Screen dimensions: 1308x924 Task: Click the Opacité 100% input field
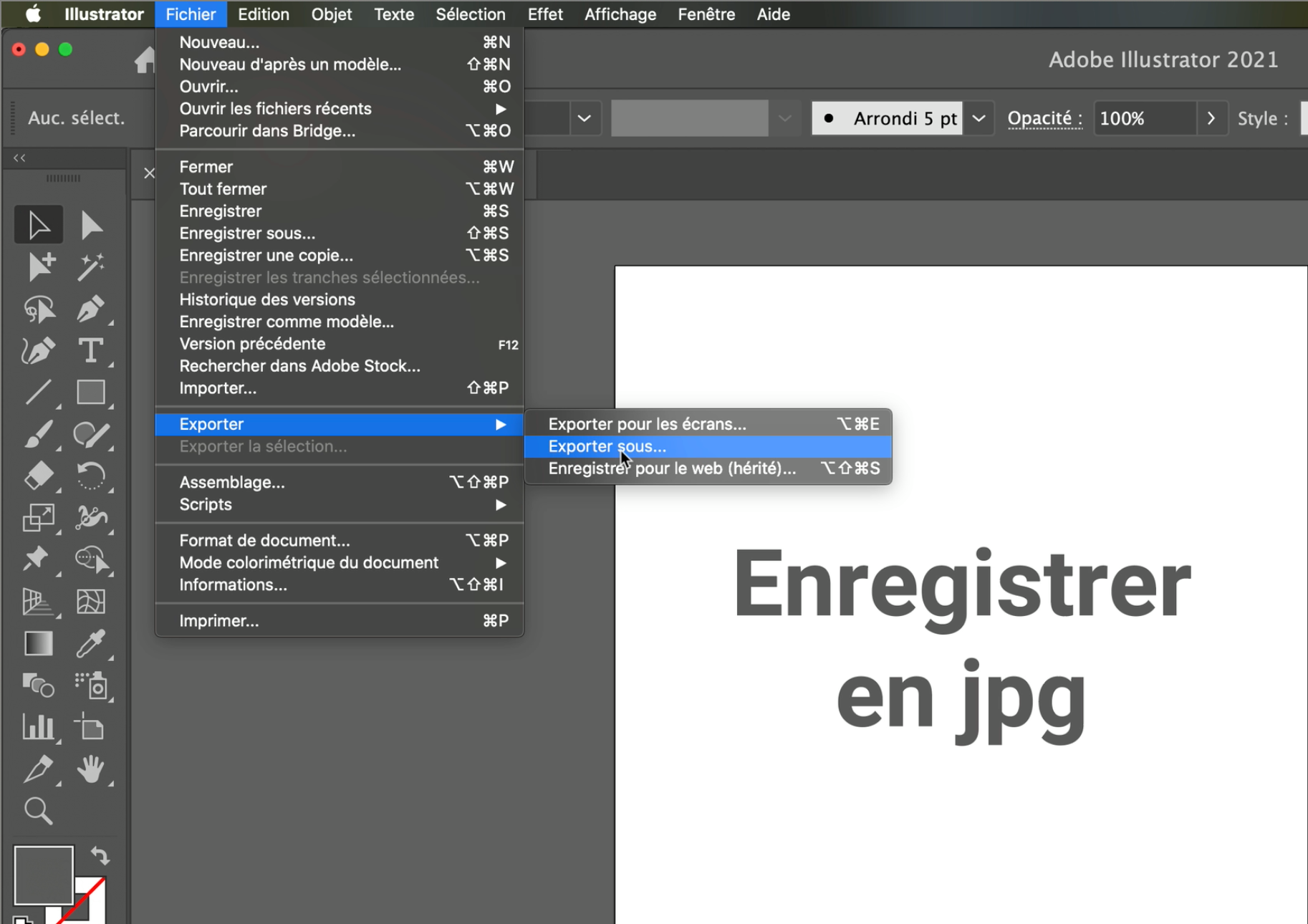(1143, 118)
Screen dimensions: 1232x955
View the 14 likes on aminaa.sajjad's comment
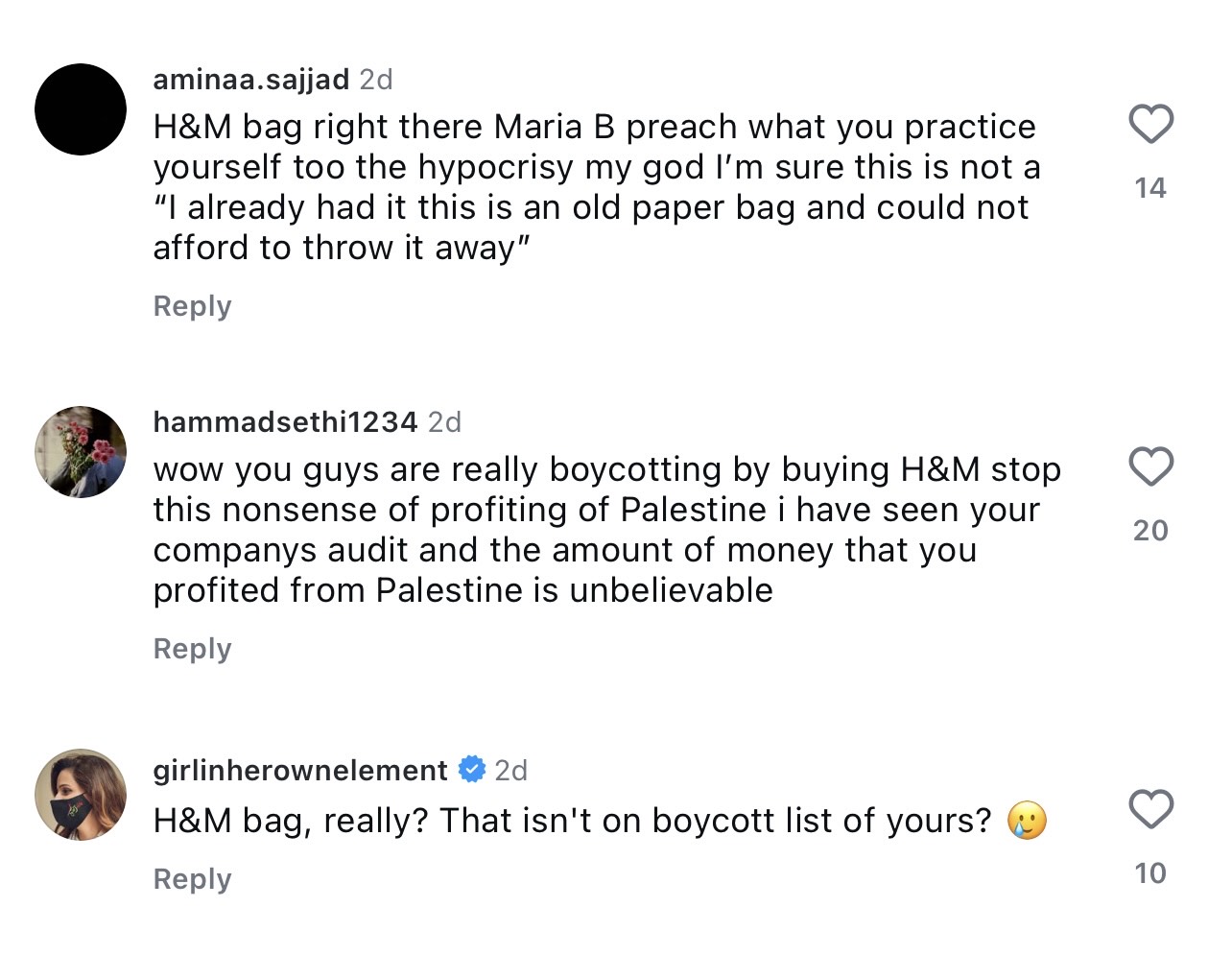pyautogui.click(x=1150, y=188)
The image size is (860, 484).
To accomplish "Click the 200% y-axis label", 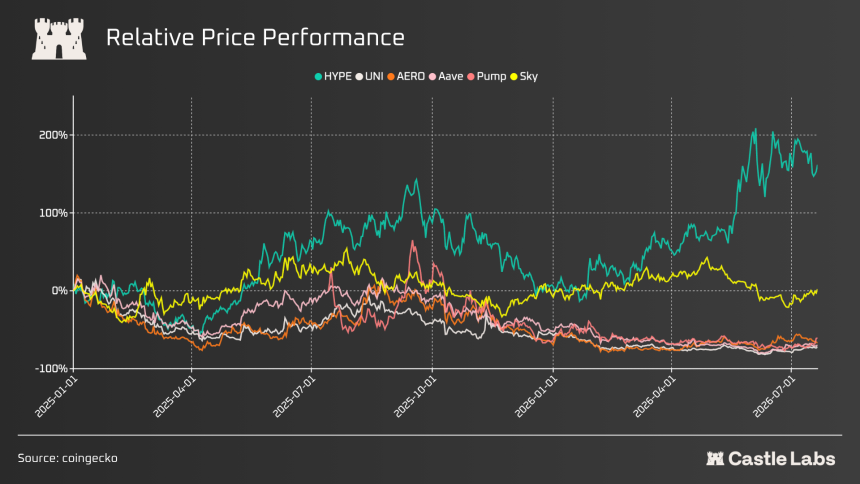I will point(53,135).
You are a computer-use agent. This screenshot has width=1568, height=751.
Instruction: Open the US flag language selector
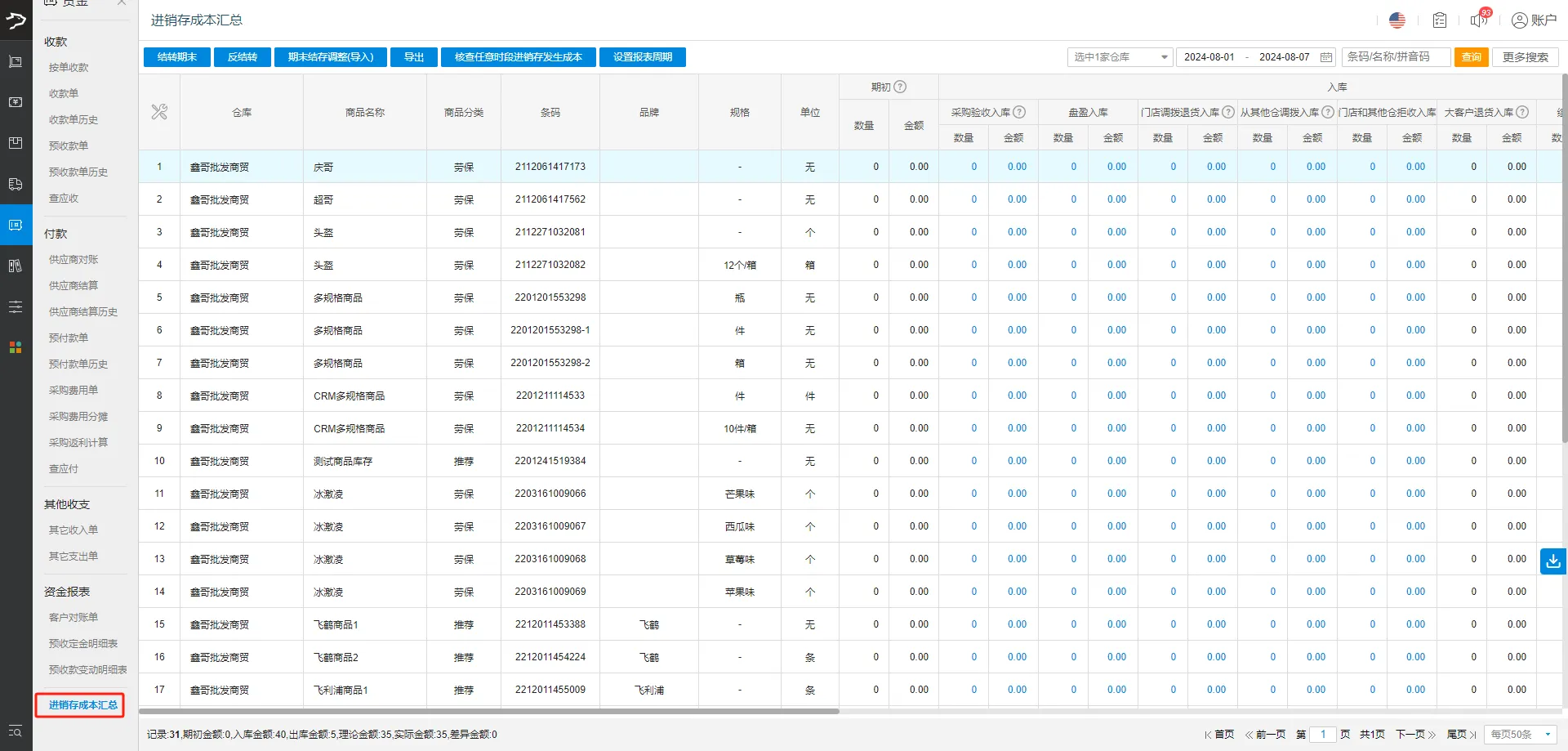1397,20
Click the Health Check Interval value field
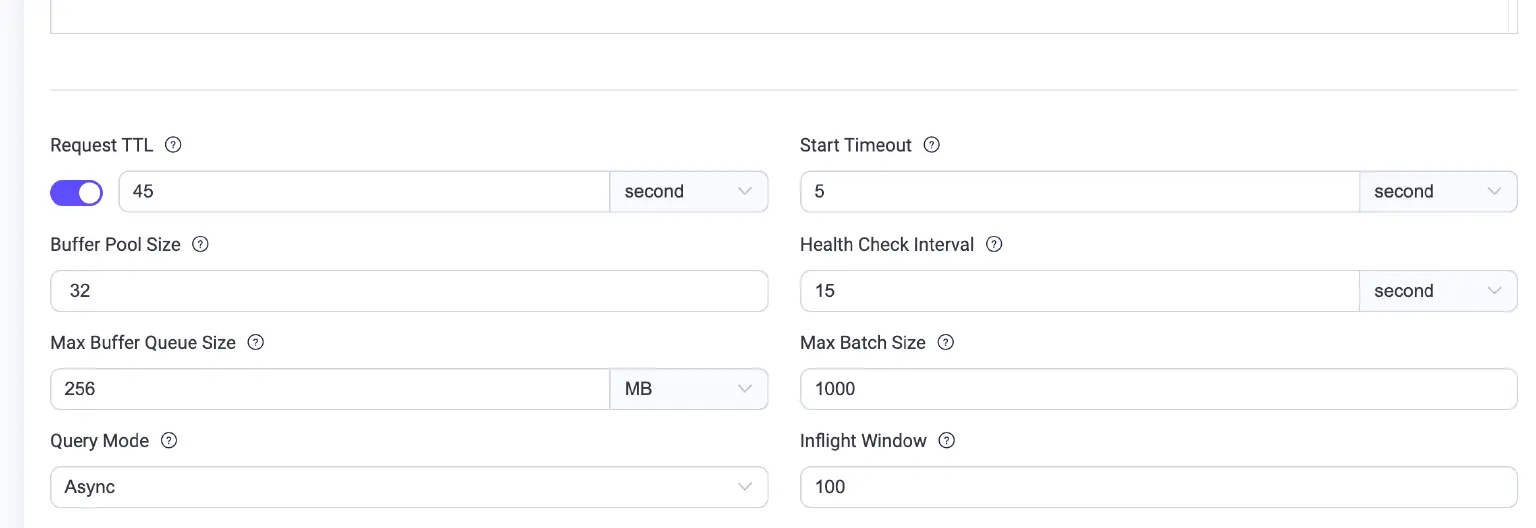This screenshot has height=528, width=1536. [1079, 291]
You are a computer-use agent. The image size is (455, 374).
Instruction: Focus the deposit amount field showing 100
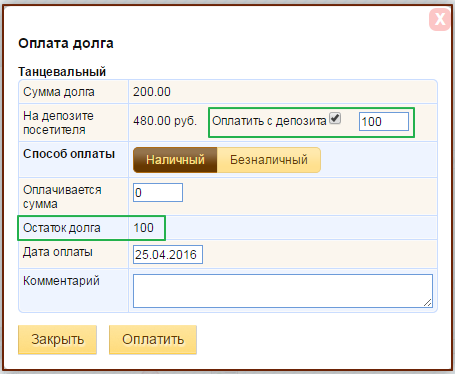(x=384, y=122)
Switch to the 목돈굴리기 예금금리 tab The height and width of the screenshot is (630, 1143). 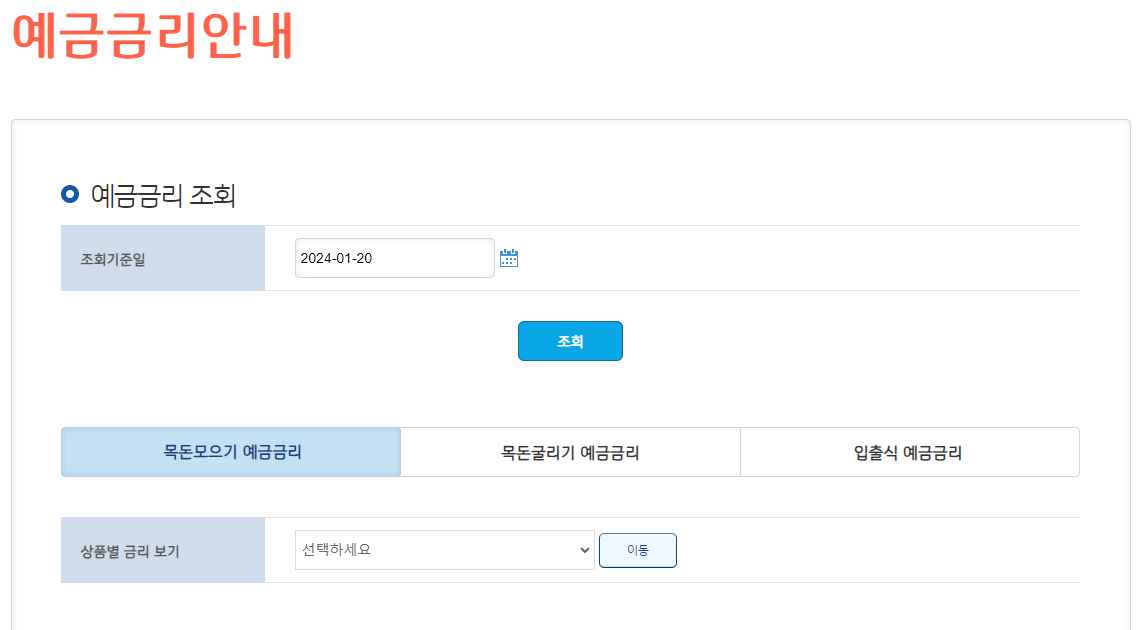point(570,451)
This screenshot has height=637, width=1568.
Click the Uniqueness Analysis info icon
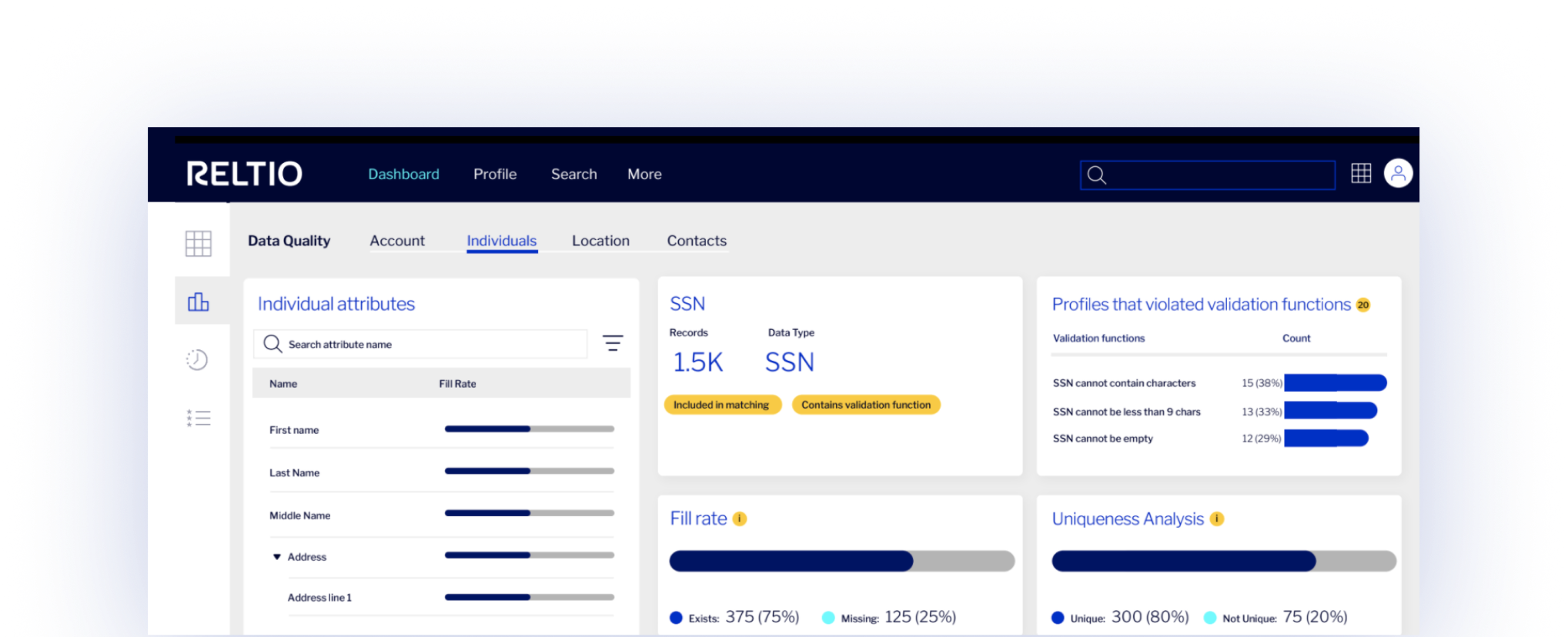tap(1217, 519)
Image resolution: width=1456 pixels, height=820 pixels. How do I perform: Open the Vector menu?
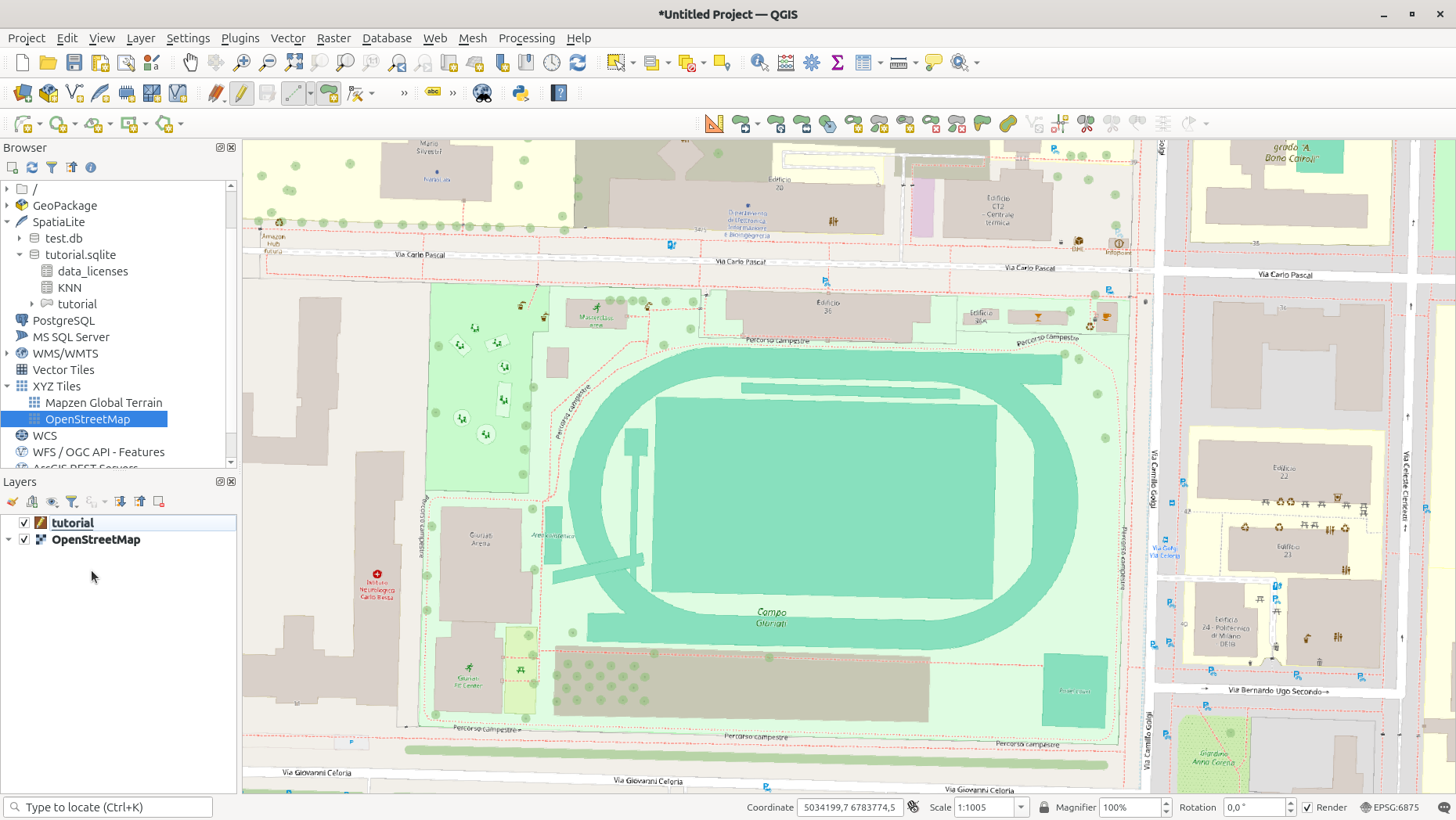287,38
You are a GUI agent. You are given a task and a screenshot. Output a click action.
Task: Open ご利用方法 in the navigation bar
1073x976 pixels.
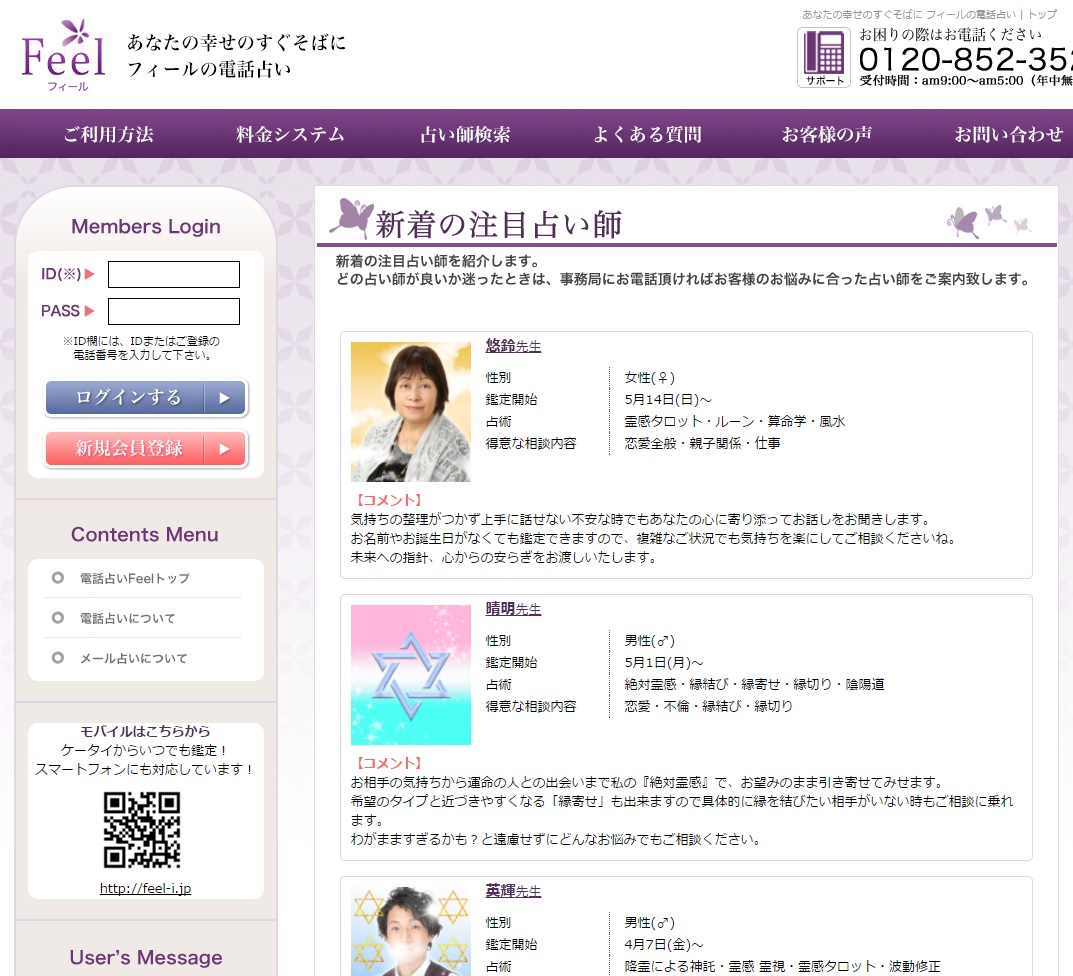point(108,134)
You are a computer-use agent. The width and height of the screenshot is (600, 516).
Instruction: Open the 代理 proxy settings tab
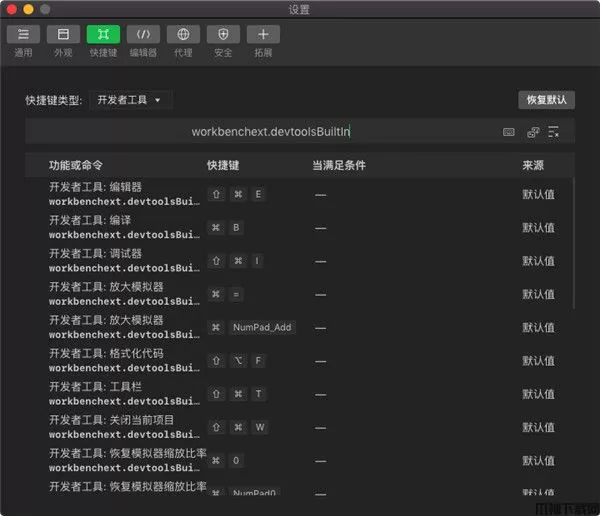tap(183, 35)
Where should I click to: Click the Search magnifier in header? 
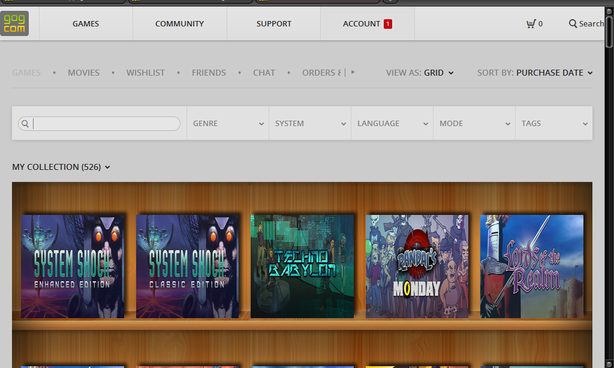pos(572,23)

______

▶ **Required action**: Everything from the line holding "Instruction: Open the 代理 proxy settings tab" through the last line of the listing should be written out exactly, except for the pictures.

▶ **Finished exercise**:
Instruction: Open the 代理 proxy settings tab
tap(183, 35)
Where should I click to: Click the Search magnifier in header? 
pos(572,23)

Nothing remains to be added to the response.